O problema ambiental

Minerar em águas profundas significa extrair recursos do fundo do oceano abaixo de 200 metros – onde está mais de 95% da biosfera do planeta.

De acordo com a Fundação de Justiça Ambiental, esta prática é projetada para perturbar milhões de toneladas de sedimentos anualmente, liberando CO2 acumulado ao longo de milhões de anos no ciclo oceânico de carbono.

A ONU calcula que os oceanos geram 50% do oxigênio necessário para a vida humana, absorvem 25% de todas as emissões de CO2 e capturam 90% do excesso de calor gerado por essas emissões – são os maiores sumidouros de carbono do planeta.

Ao alterar esse ciclo, atividades mineradoras vão impactar o clima global – colocando em xeque o ganho ambiental que se espera com as tecnologias de transição energética.

Além disso, ameaça a vida marinha

Uma análise da ecologia do fundo do mar realizada após testes de perfuração em 2020 no Japão – a primeira extração bem-sucedida de crostas de cobalto das montanhas do fundo do mar no país – concluiu que houve uma diminuição na vida marinha, como peixes e camarões no local um ano depois.

A densidade caiu ainda mais em áreas fora da zona de impacto, em mais da metade, relata o The Guardian.

Enrico Marone, porta-voz do Greenpeace Brasil sobre Oceanos, que participou do encontro na capital jamaicana, explica que, se forem permitidas as atividades econômicas deste setor, máquinas gigantescas, que pesam mais do que uma baleia azul, chegarão ao fundo dos oceanos destruindo um bioma extremamente sensível e ainda intocado.

“A poluição sonora e luminosa gerada pela mineração também pode afetar as criaturas marinhas. As baleias, por exemplo, usam o som como principal meio de comunicação e detecção no oceano e podem ser impactadas pela perturbação sonora causada pelas máquinas”, conta.

Quem está contra e quem é a favor?

Quase 200 países, incluindo Suíça, Espanha e Alemanha, estão pedindo uma pausa ou suspensão na prática devido a preocupações ambientais.

Na semana passada, o Brasil se posicionou, durante a conferência, a favor de uma pausa preventiva de 10 anos. Junto com ele, Canadá, Finlândia e Portugal engrossaram o coro. Empresas como BMW e Volvo também apoiam uma moratória. AP

Mas nem todos os governos se opõem abertamente à prática. A ISA já emitiu 31 contratos de exploração para empresas que desejam pesquisar o oceano profundo, e estes foram patrocinados por 14 países, incluindo China, Rússia, Índia, Reino Unido, França e Japão. BBC

Vale dizer: a ISA só supervisiona águas internacionais – os países são livres para realizar a exploração em suas águas nacionais.
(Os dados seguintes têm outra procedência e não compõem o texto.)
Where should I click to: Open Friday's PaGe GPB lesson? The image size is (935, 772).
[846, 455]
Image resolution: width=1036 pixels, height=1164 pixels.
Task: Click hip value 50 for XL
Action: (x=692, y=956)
No mês passado, a Noruega abriu 280 mil quilômetros quadrados em áreas nos mares da Groenlândia, Noruega e Barents para que empresas de mineração solicitem licenças.

Um estudo norueguês diz ter encontrado uma quantidade “substancial” de cobre e metais de terras raras, incluindo cerca de 38 milhões de toneladas de cobre, quase o dobro do volume extraído globalmente a cada ano.